Gosh, Where Have We Seen Rulings that Help Republicans Before?

Both political parties see the redistricting process as the opportunity to skew representation in the House of Representative in their favor, but in Texas that is a process taken to its extreme by Republicans.  In the last decade the Republican violated the unspoken law that redistricting happens only every ten years and gerrymandered the map in the middle of the decade to give Republicans more seats.

After the 2010 Census Texas Republicans drew a map which favored Republicans at the expense of Hispanic Americans.  The dispute got to the Supreme Court, or as it is widely known, the Wholly Owned Subsidiary of the Republican Party.  The Court sent the issue back to a lower court with instructions to defer to the Texas legislature.

The Supreme Court on Friday instructed a lower court in Texas to take a fresh look at election maps it had drawn in place of a competing set of maps from the Texas Legislature. The justices said the lower court had not paid enough deference to the Legislature’s choices and seemed to have improperly substituted its own values for those of elected officials.
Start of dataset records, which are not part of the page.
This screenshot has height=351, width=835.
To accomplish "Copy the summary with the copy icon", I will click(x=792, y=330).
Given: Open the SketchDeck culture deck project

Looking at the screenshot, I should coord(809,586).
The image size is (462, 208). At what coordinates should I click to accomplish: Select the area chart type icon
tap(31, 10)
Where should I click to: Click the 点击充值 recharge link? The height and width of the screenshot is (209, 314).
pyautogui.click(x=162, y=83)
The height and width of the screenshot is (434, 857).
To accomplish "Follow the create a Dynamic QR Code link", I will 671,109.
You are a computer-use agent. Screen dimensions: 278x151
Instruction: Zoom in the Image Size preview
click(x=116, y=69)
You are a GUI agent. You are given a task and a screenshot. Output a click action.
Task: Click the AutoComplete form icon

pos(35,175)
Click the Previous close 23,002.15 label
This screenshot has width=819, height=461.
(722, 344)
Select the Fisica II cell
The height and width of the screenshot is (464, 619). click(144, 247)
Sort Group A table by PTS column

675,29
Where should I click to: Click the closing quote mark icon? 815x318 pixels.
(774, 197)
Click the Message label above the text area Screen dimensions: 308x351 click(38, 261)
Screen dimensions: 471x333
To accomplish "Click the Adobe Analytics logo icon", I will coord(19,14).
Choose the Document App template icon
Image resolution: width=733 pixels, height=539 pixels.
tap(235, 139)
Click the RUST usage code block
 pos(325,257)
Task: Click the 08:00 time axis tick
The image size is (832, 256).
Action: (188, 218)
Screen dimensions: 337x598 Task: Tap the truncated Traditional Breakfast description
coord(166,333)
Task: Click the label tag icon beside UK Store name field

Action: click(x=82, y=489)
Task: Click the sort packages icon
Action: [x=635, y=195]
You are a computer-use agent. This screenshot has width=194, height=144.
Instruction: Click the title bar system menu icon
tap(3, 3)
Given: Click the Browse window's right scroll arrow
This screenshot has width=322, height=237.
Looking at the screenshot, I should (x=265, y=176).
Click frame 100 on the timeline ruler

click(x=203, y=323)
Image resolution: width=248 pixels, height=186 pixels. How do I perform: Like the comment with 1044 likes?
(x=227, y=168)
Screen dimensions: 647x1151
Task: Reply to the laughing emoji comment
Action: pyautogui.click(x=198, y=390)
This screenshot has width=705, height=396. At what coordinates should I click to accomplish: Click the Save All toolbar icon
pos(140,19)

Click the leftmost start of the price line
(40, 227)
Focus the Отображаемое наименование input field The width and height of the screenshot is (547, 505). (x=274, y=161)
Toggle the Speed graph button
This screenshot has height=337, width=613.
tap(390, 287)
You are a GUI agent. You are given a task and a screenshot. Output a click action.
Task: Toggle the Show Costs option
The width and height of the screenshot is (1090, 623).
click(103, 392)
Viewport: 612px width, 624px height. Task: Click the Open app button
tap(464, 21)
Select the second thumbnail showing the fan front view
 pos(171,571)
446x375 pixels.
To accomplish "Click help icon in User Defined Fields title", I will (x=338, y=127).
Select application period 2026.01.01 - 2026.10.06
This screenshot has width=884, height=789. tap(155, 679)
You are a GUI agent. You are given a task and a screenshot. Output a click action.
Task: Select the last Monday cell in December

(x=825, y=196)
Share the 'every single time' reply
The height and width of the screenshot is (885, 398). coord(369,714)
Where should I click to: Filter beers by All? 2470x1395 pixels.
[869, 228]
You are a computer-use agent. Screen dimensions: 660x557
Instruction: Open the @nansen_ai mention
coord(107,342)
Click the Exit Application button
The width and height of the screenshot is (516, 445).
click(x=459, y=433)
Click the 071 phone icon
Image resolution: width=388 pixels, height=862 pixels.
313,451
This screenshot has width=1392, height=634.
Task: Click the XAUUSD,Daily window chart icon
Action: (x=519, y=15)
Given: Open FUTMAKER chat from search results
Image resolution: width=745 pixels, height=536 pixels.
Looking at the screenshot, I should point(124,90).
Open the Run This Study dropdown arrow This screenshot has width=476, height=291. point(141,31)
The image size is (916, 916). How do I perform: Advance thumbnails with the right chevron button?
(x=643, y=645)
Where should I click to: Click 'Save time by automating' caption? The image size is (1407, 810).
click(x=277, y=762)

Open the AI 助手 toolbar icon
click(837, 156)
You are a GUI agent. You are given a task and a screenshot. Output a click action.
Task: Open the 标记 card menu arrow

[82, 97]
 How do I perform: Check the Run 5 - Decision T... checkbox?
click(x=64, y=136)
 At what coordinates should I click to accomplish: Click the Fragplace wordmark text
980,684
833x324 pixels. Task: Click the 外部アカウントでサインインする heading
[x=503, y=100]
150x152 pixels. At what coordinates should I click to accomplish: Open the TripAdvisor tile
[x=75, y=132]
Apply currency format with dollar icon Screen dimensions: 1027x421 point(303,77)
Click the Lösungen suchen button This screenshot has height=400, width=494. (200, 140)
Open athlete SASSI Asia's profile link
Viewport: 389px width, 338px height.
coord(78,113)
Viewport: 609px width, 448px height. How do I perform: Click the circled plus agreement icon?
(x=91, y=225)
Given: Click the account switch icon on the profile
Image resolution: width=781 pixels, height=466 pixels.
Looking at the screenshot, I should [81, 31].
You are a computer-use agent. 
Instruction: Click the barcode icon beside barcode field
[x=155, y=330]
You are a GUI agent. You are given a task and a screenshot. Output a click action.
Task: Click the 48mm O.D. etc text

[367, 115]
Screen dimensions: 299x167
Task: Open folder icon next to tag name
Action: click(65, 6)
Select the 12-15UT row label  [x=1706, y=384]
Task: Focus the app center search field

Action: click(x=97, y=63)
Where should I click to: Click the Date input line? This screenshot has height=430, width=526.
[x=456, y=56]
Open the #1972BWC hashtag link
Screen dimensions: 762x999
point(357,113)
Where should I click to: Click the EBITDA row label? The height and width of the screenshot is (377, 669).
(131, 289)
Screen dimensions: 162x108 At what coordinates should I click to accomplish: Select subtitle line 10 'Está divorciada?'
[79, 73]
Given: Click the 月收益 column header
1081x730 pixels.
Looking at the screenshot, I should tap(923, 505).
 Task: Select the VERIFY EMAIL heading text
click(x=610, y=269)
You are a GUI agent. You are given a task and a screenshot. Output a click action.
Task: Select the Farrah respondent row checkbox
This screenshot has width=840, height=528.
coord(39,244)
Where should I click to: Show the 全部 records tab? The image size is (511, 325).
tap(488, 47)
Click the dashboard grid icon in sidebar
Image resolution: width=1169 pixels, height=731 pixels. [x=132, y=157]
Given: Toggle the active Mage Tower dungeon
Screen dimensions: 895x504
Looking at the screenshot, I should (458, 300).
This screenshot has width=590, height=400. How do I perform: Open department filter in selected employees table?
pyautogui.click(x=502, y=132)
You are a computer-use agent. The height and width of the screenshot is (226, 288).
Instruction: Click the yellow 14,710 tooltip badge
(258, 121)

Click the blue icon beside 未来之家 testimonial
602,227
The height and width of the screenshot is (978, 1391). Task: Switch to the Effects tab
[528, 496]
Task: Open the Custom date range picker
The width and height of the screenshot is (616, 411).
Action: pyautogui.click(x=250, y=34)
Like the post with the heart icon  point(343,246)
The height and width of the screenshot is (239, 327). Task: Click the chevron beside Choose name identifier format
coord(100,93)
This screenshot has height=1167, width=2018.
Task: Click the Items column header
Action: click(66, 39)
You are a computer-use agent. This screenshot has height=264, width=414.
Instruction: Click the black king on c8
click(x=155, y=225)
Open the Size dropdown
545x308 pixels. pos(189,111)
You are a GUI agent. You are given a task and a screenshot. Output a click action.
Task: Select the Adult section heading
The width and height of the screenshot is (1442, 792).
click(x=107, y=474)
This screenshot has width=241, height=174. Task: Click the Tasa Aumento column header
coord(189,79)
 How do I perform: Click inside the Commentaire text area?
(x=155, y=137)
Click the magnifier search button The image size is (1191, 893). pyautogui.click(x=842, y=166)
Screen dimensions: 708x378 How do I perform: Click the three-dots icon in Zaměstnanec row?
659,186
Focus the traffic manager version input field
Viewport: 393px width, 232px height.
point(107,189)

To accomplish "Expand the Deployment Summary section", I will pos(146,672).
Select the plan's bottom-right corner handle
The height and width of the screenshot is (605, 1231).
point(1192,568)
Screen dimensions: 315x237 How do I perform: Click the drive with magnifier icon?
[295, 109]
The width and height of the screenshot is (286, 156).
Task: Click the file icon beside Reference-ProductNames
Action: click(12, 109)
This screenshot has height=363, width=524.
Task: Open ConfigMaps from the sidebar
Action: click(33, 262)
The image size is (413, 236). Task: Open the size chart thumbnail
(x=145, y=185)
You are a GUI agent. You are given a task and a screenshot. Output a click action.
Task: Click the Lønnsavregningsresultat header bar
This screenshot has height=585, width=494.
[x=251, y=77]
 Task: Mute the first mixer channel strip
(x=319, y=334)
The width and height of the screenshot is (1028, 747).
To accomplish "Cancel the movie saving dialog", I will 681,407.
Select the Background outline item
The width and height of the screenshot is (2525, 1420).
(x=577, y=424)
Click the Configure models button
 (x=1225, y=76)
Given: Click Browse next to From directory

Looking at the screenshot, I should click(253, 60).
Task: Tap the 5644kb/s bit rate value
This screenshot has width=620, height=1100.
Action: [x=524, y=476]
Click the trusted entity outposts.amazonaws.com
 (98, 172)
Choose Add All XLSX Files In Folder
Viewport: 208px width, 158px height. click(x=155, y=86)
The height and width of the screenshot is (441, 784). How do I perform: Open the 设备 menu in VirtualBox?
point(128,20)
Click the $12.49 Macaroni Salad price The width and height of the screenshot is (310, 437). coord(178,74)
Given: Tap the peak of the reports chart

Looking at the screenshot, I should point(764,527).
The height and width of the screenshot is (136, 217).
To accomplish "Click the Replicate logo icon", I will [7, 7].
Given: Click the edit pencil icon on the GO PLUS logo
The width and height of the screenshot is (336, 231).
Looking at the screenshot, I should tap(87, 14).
Interestingly enough the decision was unanimous, indicating that even non Republican Justices have given up on having the Court any degree of electoral fairness. So expect state Congressional delegations to be widely skewed in favor of one party or the other.  This "representative democracy" thing just doesn't seem to be a concept the Supreme Court is familiar with. Of course ultra partisan Republican Clarence Thomas just wanted the Court to reinstate the legislature’s plan, all that stuff about due process or equality before the law not really being his thing.

In one sense the ruling is a victory, as The Dismal Political Economist feared the Justices would use the case to gut the Voting Rights Act.  That apparently is coming later, probably about one Supreme Court Justice appointment from now.

The constitutionality of Section 5 itself was not at issue in the case, but the opinion said its “intrusion on state sovereignty” raises “serious constitutional questions,” quoting in part from a 2009 decision. In his concurrence, Justice Thomas went further, repeating his view that “Section 5 is unconstitutional.”

In a more logical ruling the Justices objected to a lower court ruling that West Virginia’s Congressional Districts had to be absolutely equal in population.  The districts that were drawn were unbalanced only to the degree of a couple of thousand people.  That should be close enough, and apparently the Supreme Court agreed.